J Am Acad Child Adolesc Psychiatry. 2010 Feb;49(2):132-40. doi: 10.1097/00004583-201002000-00007.
The impact of childhood trauma was examined in 427 adolescents (54% girls, 74% Caucasian, mean = 14.6, SD = 1.5) with major depressive disorder participating in the Treatment for Adolescents with Depression Study (TADS).
TADS compared the efficacy of cognitive behavioral therapy (CBT), fluoxetine (FLX), their combination (COMB), and placebo (PBO). Teens were separated into four trauma history groups: (1) no trauma; (2) trauma, no abuse; (3) physical abuse; (4), and sexual abuse. The effects of treatment and trauma history on depression severity across 12 weeks of acute treatment, as measured by the Children's Depression Rating Scale-Revised (CDRS-R), were examined.
A significant trauma-by-treatment-by-time interaction indicated that trauma history moderated treatment. The Week 12 primary efficacy findings previously reported by TADS were replicated in the no trauma group (n = 201): COMB = FLX > CBT = PBO. No significant differences in treatment arms were observed among the trauma, no abuse, or physical abuse group. Teens with a history of sexual abuse treated with COMB, FLX, and PBO showed significant and equivalent improvement on the CDRS-R (mean <45), whereas the mean CDRS-R for the CBT group tended to remain in the depressed range (mean >45). Baseline suicidality and self-reported depression were significantly related to a history of sexual abuse.

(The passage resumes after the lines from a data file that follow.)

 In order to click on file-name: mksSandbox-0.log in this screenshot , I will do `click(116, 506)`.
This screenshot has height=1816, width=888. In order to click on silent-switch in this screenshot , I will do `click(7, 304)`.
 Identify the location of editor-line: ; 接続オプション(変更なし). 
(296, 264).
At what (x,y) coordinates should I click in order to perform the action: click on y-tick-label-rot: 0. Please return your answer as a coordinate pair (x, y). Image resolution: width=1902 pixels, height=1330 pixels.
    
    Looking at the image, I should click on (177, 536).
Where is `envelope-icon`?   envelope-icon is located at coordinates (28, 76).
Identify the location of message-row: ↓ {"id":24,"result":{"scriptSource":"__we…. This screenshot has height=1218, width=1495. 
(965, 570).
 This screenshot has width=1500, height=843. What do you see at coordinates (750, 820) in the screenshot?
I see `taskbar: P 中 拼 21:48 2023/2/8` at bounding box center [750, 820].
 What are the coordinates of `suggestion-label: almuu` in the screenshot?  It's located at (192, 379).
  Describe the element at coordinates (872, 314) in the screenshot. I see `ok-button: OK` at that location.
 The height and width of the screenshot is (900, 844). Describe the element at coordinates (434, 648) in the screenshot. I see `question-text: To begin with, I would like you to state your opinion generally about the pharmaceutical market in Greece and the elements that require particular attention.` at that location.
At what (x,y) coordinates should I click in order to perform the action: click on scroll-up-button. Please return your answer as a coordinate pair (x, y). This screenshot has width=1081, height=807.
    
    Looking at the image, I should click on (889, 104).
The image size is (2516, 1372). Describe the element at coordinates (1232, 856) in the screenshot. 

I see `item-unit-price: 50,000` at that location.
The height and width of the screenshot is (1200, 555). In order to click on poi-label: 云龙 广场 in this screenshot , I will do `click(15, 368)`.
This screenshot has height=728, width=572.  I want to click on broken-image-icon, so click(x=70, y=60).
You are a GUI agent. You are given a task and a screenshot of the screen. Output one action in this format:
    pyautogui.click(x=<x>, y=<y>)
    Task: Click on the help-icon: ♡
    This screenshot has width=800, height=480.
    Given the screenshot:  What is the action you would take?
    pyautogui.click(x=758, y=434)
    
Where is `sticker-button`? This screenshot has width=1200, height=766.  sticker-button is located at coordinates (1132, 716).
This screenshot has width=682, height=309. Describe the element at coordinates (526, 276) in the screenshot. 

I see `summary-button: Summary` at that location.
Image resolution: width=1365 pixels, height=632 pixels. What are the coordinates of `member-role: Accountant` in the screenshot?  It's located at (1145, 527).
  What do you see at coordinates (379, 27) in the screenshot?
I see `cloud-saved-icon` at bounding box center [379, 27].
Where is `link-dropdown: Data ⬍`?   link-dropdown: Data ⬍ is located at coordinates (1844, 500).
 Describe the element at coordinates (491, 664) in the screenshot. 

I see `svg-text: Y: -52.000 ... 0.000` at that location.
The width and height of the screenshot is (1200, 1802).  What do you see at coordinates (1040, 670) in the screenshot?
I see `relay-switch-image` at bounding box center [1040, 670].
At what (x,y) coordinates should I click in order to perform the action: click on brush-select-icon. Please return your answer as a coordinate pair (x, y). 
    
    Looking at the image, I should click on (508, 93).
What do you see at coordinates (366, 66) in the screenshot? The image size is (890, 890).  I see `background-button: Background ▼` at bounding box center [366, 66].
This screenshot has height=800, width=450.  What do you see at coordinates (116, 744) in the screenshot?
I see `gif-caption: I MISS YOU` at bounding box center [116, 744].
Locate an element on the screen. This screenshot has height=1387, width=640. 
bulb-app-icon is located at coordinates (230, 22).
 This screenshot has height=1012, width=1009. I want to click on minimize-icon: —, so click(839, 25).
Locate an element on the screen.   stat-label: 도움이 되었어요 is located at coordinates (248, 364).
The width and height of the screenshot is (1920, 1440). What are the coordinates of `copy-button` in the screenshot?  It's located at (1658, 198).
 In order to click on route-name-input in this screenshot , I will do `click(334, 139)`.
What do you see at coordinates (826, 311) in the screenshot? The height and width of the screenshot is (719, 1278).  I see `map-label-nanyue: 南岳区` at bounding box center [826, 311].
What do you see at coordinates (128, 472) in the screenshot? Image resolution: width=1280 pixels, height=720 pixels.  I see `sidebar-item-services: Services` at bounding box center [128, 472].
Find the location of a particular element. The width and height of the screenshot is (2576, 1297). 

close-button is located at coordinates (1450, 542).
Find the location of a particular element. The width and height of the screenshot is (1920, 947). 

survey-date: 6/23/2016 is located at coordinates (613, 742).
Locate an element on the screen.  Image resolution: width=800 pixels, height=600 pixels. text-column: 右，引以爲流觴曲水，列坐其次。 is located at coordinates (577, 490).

The study was limited by the level of detail regarding childhood traumatic experiences. Results are discussed in terms of the implications for treating depressed adolescents with traumatic backgrounds.Clinical Trials Registry Information: Treatment for Adolescents with Depression Study; http://www.clinicaltrials.gov, NCT00006286.
在参加抑郁症治疗青少年研究(TADS)的 427 名青少年(54%为女性,74%为白种人,平均年龄=14.6,标准差=1.5)中,研究了儿童期创伤的影响。
TADS 比较了认知行为疗法(CBT)、氟西汀(FLX)、两者联合(COMB)和安慰剂(PBO)的疗效。青少年被分为四个创伤史组:(1)无创伤;(2)创伤,无虐待;(3)身体虐待;(4)性虐待。通过儿童抑郁评定量表修订版(CDRS-R)评估 12 周急性治疗期间治疗和创伤史对抑郁严重程度的影响。
显著的创伤-治疗-时间交互作用表明,创伤史调节了治疗效果。TADS 先前报告的第 12 周主要疗效发现也在无创伤组(n=201)中得到复制:COMB=FLX>CBT>PBO。在创伤、无虐待或身体虐待组中,各治疗组之间无显著差异。接受 COMB、FLX 和 PBO 治疗的有性虐待史的青少年在 CDRS-R 上表现出显著且相当的改善(平均<45),而 CBT 组的平均 CDRS-R 趋于仍处于抑郁范围(平均>45)。基线自杀意念和自我报告的抑郁与性虐待史显著相关。